Другие типы социальной организации, вырастающие из других инстинктов — обладания, голода или родительства,— предполага­ют цели, которые не отождествляются как таковые с самостями, противостоящими другим самостям, хотя объекты, на которые направлены эти инстинктивные деятельности, могут быть поводом для проявления враждебного инстинкта. Социальные организации, которые вырастают вокруг этих объектов, в значительной степени обязаны своим существованием механизмам сдерживания враждебного импульса, приводимым в действие другими группами импульсов, которые пробуждаются в тех же ситуациях. Обладание каким-то желанным объектом одним индивидом в семье или родовой группе есть повод для других членов группы напасть на него, но то, что он является членом группы, есть стимул для таких семейных и родовых откликов, которые препятствуют нападению. Это может быть подавление, которое просто приглушает продол­жающие тлеть антагонизмы, но можно встретить и такую социальную реорганизацию, при которой враждебности предо­ставляется некая функция, находящаяся под социальным контро­лем, как это имеет место в партийных, политических и экономиче­ских спорах, в которых определенные — партийная политическая и экономическая — самости вытесняются из данной области, оставляя ее другим, которые и осуществляют социальную деятельность. Здесь соперничество ограничивается, и в результате наиболее серьезное из зол — войны — предотвращается, тогда как соперничество сохраняет значение по крайней мере фактора приблизительного отбора. Соперничество рассматривается в неко­торой степени с точки зрения его социальной функции, а не просто как средство устранения врага.

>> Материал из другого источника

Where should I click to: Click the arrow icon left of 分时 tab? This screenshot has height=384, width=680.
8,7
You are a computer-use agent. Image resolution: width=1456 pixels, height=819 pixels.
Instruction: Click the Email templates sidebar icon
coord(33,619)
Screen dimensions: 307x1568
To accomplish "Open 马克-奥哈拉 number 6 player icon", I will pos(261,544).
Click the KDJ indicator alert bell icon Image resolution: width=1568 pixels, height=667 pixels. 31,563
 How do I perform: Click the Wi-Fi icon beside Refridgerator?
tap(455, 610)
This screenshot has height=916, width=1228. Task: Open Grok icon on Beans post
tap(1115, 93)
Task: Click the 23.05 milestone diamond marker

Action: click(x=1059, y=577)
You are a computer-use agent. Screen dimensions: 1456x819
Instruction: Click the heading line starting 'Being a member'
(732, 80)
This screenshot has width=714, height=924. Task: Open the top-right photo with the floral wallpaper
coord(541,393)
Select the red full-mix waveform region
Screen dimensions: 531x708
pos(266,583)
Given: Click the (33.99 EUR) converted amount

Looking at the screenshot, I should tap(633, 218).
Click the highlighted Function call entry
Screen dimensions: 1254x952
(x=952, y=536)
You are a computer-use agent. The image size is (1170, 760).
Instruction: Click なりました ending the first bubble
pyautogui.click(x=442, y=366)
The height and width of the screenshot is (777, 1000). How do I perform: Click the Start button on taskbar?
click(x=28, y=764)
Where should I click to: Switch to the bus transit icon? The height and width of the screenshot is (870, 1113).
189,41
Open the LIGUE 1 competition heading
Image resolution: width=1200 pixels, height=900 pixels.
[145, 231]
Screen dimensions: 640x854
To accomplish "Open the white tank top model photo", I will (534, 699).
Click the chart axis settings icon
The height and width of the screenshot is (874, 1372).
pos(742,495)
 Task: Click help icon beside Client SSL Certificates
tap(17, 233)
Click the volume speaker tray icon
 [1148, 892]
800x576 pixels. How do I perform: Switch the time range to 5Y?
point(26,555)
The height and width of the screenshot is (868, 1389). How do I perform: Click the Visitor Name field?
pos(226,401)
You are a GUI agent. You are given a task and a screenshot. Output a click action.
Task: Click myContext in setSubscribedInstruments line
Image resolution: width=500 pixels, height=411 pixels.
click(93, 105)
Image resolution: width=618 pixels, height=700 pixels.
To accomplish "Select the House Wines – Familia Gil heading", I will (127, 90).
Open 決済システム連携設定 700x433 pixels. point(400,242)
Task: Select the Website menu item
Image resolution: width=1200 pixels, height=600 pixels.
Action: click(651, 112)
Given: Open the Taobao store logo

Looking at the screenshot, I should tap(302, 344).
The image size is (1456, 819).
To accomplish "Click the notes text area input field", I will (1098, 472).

По мере того как сфера конструктивной социальной деятельности расширяется, сфера действия враждебного импульса в его инстинктивной форме сужается. Но это не означает, что реакции, образующие этот импульс, или инстинкт, прекратили функционировать. Это означает, что импульс прекращает быть попыткой избавиться от раздражающего объекта, нанося ему ущерб или разрушая его, т. е. попыткой, направленной против другого социального существа, способного страдать и умереть — физиче­ски, экономически или политически,— подобного ему самому. Он становится попыткой справиться в сотрудничестве с другими импульсами с конкретной ситуацией путем устранения существую­щих препятствий. Можно сказать, что он сражается против своих трудностей. Сила изначального импульса не утрачена, но его целью теперь является не уничтожение какого-то лица, а такая социальная реконструкция, при которой могут найти свое полное и ничем не нарушаемое выражение более глубокие виды социальной деятельности. Энергия, выражавшаяся прежде в со­жжении ведьм, которых считали причиной чумы и напастей, расходуется теперь на медицинские исследования и совершенствование санитарии, и ее все еще можно назвать борьбой с болезнью.

Во всех этих переменах наблюдается смещение интереса с врага на реконструкцию социальных условий. Самоутверждение солдата и завоевателя становится самоутверждением конкурента в промышленной, деловой или политической сферах, самоутверждением реформатора, администратора, врача или другого социального функционера. Показатель успеха подобной самости зависит от изменения и построения социальных условий, которые и делают эту самость возможной, а не от завоевания и уничтоже­ния других самостей. Ее эмоции — это не эмоции массового сознания, основанного на подавлении индивидуальностей; они вырастают из совокупного интереса самых разнообразных предприятий, нацеленных на общую задачу социальной рекон­струкции. Реализовать подобного индивида и его социальную организацию сложнее; они подвержены значительно большим трениям, чем те, что вырастают из войн. Их эмоциональное содержание может и не быть столь же живым, но они являются единственным лекарством от войн и принимают тот вызов, который продолжающееся существование войн в человеческом обществе бросило человеческому разуму.